DNA condensate-based organelles for spatially regulated gene expression and protein targeting in synthetic cells

Spatial organization of gene expression is a key feature of cells but remains a major challenge in bottom-up synthetic biology. While phase-separated DNA condensates have been used to spatially confine transcription, achieving efficient recruitment of protein-coding DNA for full protein biosynthesis within these membrane-less structures has remained a major challenge. Here, we present a modular DNA nanostructure that enables tunable and highly efficient partitioning of long client DNA into condensate-based synthetic nuclei, thereby surpassing present limitations. This serves as the starting point for a multimodal DNA organelle-based system for spatially regulated gene expression in synthetic cell environments. The flow of information includes localized transcription within this synthetic nucleus, followed by translation and product release into the surrounding cytosol.
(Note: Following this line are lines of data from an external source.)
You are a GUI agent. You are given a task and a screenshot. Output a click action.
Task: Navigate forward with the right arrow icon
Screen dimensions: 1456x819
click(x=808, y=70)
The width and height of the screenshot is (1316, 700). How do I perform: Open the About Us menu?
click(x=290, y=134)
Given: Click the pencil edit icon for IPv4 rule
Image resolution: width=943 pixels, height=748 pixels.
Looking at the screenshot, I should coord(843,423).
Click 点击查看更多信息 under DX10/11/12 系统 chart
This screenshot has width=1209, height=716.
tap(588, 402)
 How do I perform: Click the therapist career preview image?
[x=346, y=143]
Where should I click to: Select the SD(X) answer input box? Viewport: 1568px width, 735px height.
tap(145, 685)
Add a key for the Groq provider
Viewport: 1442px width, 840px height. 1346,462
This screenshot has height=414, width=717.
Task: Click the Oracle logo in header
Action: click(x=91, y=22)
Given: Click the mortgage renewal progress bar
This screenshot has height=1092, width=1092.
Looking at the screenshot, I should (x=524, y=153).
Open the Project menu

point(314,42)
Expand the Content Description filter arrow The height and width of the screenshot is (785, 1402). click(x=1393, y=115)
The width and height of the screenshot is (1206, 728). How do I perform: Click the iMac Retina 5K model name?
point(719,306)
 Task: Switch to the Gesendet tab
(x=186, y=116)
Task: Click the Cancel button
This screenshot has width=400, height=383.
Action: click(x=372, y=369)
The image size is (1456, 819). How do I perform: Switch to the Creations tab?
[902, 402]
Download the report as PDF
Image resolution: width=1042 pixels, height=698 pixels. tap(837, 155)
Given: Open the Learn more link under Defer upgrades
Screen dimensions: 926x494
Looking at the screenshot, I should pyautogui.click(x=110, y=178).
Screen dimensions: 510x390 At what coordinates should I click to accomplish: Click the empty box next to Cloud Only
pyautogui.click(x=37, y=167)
Furthermore, we extend the toolkit of spatiotemporal organization by designing protein targeting of cell-cycle protein ParR within parC-enriched orthogonal DNA condensates. Quantitative analysis reveals a trend toward higher protein yield in the condensate-based system compared to standard PURE expression, indicating a functional advantage of spatial organization even in such minimal systems. Hence, we demonstrate how protein expression can be engineered not only by molecular composition, but by spatial architecture itself.